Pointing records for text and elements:
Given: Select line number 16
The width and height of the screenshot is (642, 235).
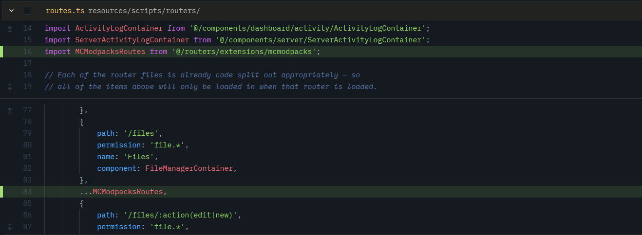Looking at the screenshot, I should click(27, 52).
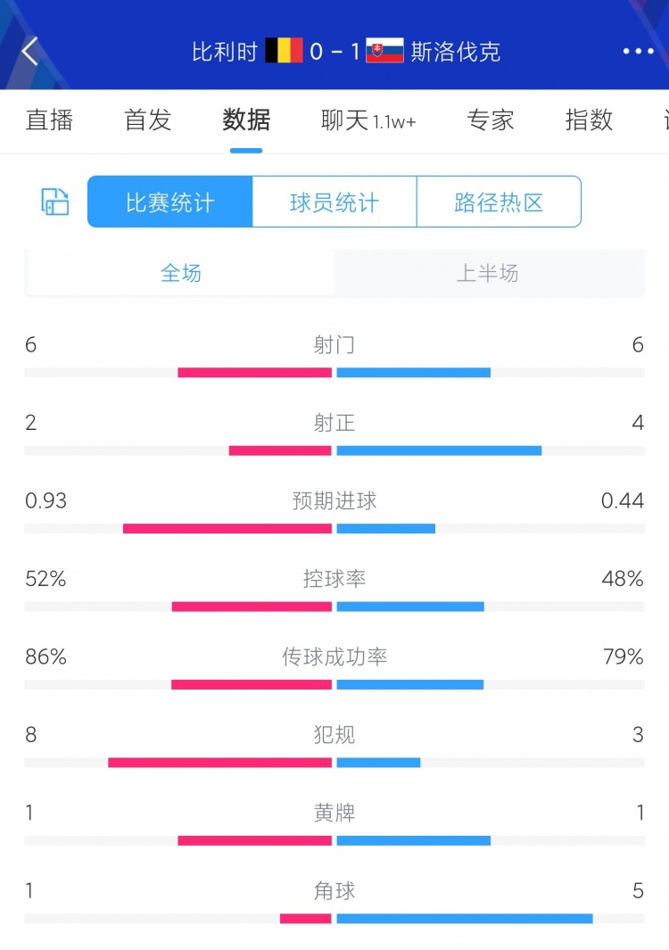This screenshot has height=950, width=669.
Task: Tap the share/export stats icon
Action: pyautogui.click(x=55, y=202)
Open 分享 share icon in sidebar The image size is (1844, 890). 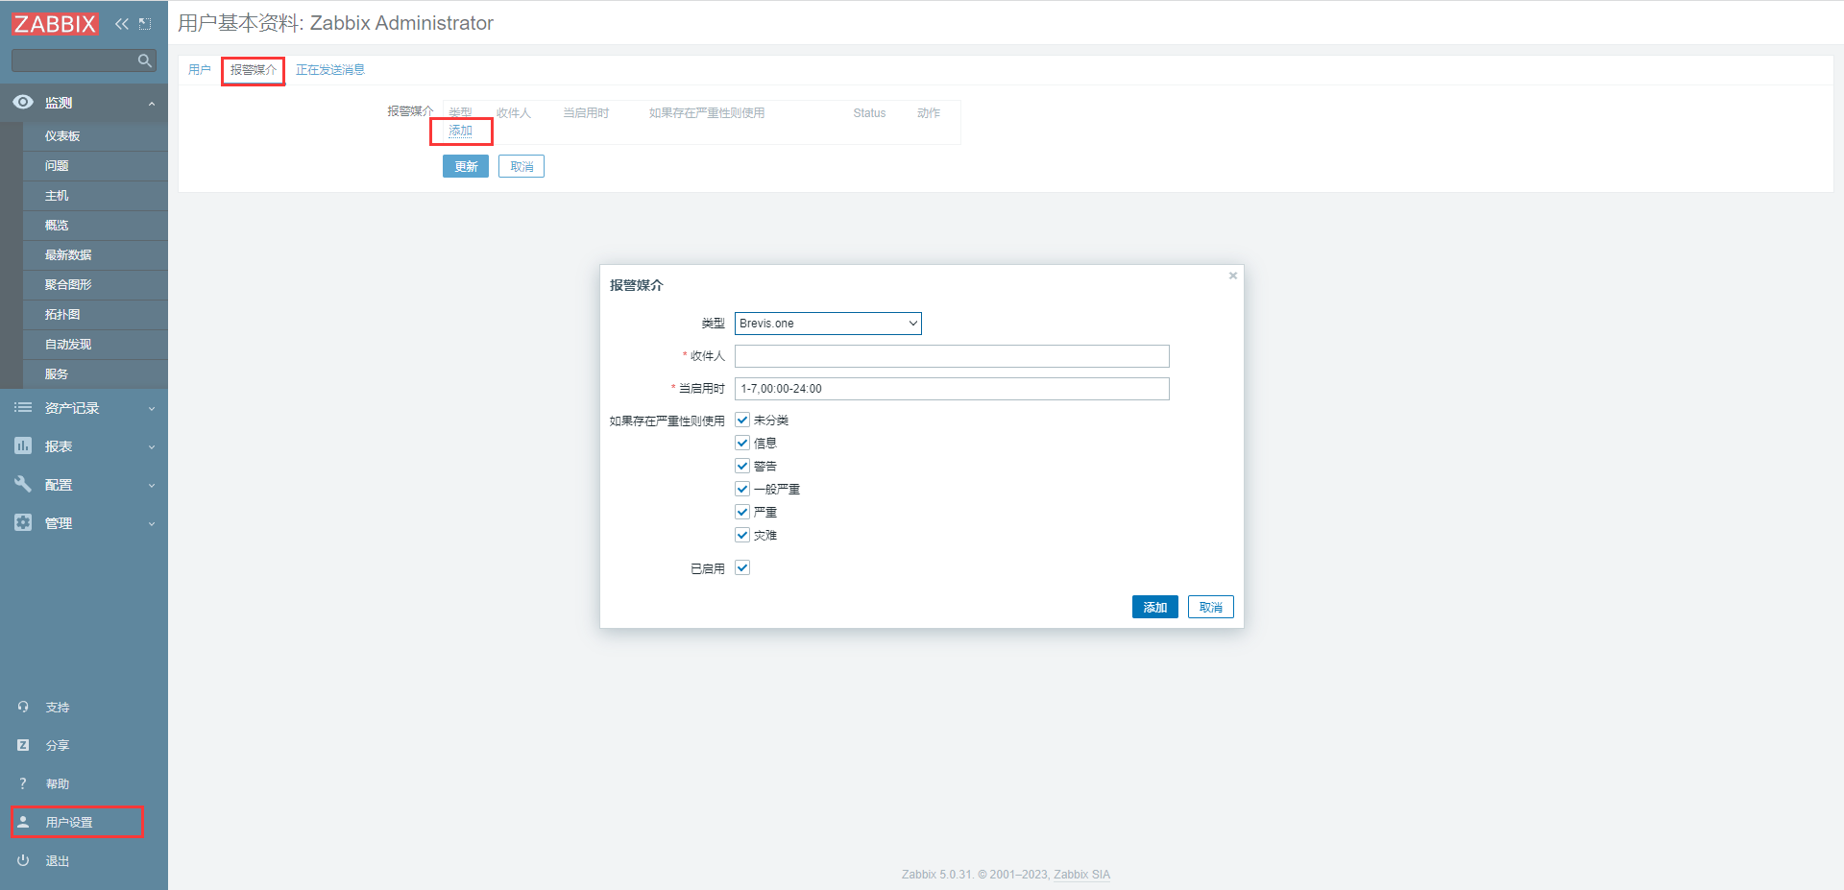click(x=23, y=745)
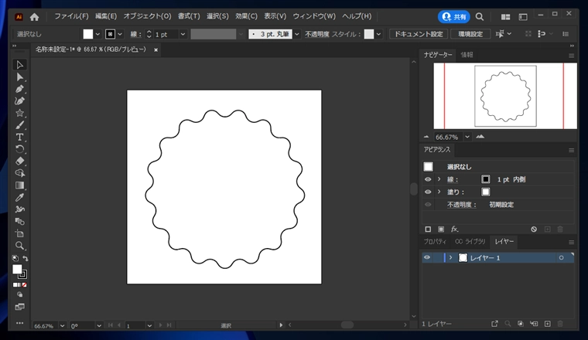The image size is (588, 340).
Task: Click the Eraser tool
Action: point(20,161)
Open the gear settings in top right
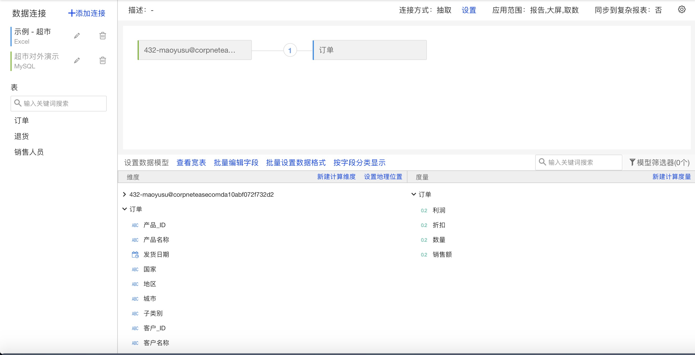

DO THIS => Reproduce the material verbatim from its first line through the line containing "Action: pyautogui.click(x=55, y=202)", including that line. Omit the pictures.

COMPLETE OUTPUT =>
Given: Select line number 16
The width and height of the screenshot is (642, 235).
Looking at the screenshot, I should click(27, 52).
This screenshot has height=950, width=669.
Task: Tap the share/export stats icon
Action: pyautogui.click(x=55, y=202)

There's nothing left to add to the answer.